#### Short exercise
Convert the items below into a JSON list of strings with one string per line, omitting any blank lines.
-- begin --
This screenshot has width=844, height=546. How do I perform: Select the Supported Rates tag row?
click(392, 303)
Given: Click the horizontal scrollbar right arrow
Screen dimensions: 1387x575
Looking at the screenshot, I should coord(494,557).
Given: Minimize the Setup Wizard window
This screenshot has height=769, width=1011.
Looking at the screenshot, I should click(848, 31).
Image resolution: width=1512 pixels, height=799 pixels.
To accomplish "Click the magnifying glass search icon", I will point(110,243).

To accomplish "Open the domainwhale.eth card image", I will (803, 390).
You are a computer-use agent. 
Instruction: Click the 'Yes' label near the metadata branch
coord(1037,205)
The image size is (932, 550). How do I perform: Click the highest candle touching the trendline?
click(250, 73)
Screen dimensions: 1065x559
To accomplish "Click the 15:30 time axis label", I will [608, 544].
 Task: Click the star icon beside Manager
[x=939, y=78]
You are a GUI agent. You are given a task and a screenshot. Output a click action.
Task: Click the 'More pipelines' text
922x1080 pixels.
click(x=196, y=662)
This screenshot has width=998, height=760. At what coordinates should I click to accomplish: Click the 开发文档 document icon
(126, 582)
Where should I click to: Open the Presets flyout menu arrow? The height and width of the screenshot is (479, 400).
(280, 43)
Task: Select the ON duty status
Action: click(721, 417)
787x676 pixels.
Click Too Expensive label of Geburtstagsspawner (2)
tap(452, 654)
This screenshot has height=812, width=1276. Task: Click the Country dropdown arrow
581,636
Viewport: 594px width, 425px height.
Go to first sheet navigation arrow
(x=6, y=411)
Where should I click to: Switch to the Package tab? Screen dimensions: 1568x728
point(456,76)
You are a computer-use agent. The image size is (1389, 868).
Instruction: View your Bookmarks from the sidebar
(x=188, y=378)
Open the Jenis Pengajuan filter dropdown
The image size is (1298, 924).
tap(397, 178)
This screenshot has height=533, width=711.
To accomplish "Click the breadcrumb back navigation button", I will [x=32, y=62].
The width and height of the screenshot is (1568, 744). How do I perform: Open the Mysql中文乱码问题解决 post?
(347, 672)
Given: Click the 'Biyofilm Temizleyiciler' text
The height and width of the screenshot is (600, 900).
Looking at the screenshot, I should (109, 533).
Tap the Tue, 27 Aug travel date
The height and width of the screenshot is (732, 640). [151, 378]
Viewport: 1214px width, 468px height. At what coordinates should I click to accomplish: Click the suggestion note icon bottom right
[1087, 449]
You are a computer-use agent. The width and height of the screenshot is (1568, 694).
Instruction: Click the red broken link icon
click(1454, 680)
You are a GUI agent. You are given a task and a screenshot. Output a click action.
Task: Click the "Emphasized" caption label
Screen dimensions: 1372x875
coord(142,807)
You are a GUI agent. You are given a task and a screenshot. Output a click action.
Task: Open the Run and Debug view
-- end --
#### Worked answer
[
  "This screenshot has width=844, height=546. How do I perform: Select the Supported Rates tag row?",
  "click(392, 303)",
  "Given: Click the horizontal scrollbar right arrow",
  "Screen dimensions: 1387x575",
  "Looking at the screenshot, I should coord(494,557).",
  "Given: Minimize the Setup Wizard window",
  "This screenshot has height=769, width=1011.",
  "Looking at the screenshot, I should click(848, 31).",
  "Image resolution: width=1512 pixels, height=799 pixels.",
  "To accomplish \"Click the magnifying glass search icon\", I will point(110,243).",
  "To accomplish \"Open the domainwhale.eth card image\", I will (803, 390).",
  "You are a computer-use agent. ",
  "Instruction: Click the 'Yes' label near the metadata branch",
  "coord(1037,205)",
  "The image size is (932, 550). How do I perform: Click the highest candle touching the trendline?",
  "click(250, 73)",
  "Screen dimensions: 1065x559",
  "To accomplish \"Click the 15:30 time axis label\", I will [608, 544].",
  " Task: Click the star icon beside Manager",
  "[x=939, y=78]",
  "You are a GUI agent. You are given a task and a screenshot. Output a click action.",
  "Task: Click the 'More pipelines' text",
  "922x1080 pixels.",
  "click(x=196, y=662)",
  "This screenshot has width=998, height=760. At what coordinates should I click to accomplish: Click the 开发文档 document icon",
  "(126, 582)",
  "Where should I click to: Open the Presets flyout menu arrow? The height and width of the screenshot is (479, 400).",
  "(280, 43)",
  "Task: Select the ON duty status",
  "Action: click(721, 417)",
  "787x676 pixels.",
  "Click Too Expensive label of Geburtstagsspawner (2)",
  "tap(452, 654)",
  "This screenshot has height=812, width=1276. Task: Click the Country dropdown arrow",
  "581,636",
  "Viewport: 594px width, 425px height.",
  "Go to first sheet navigation arrow",
  "(x=6, y=411)",
  "Where should I click to: Switch to the Package tab? Screen dimensions: 1568x728",
  "point(456,76)",
  "You are a computer-use agent. The image size is (1389, 868).",
  "Instruction: View your Bookmarks from the sidebar",
  "(x=188, y=378)",
  "Open the Jenis Pengajuan filter dropdown",
  "The image size is (1298, 924).",
  "tap(397, 178)",
  "This screenshot has height=533, width=711.",
  "To accomplish \"Click the breadcrumb back navigation button\", I will [x=32, y=62].",
  "The width and height of the screenshot is (1568, 744). How do I perform: Open the Mysql中文乱码问题解决 post?",
  "(347, 672)",
  "Given: Click the 'Biyofilm Temizleyiciler' text",
  "The height and width of the screenshot is (600, 900).",
  "Looking at the screenshot, I should (109, 533).",
  "Tap the Tue, 27 Aug travel date",
  "The height and width of the screenshot is (732, 640). [151, 378]",
  "Viewport: 1214px width, 468px height. At what coordinates should I click to accomplish: Click the suggestion note icon bottom right",
  "[1087, 449]",
  "You are a computer-use agent. The width and height of the screenshot is (1568, 694).",
  "Instruction: Click the red broken link icon",
  "click(1454, 680)",
  "You are a GUI agent. You are given a task and a screenshot. Output a click action.",
  "Task: Click the \"Emphasized\" caption label",
  "Screen dimensions: 1372x875",
  "coord(142,807)",
  "You are a GUI agent. You are given a task and a screenshot. Output a click action.",
  "Task: Open the Run and Debug view"
]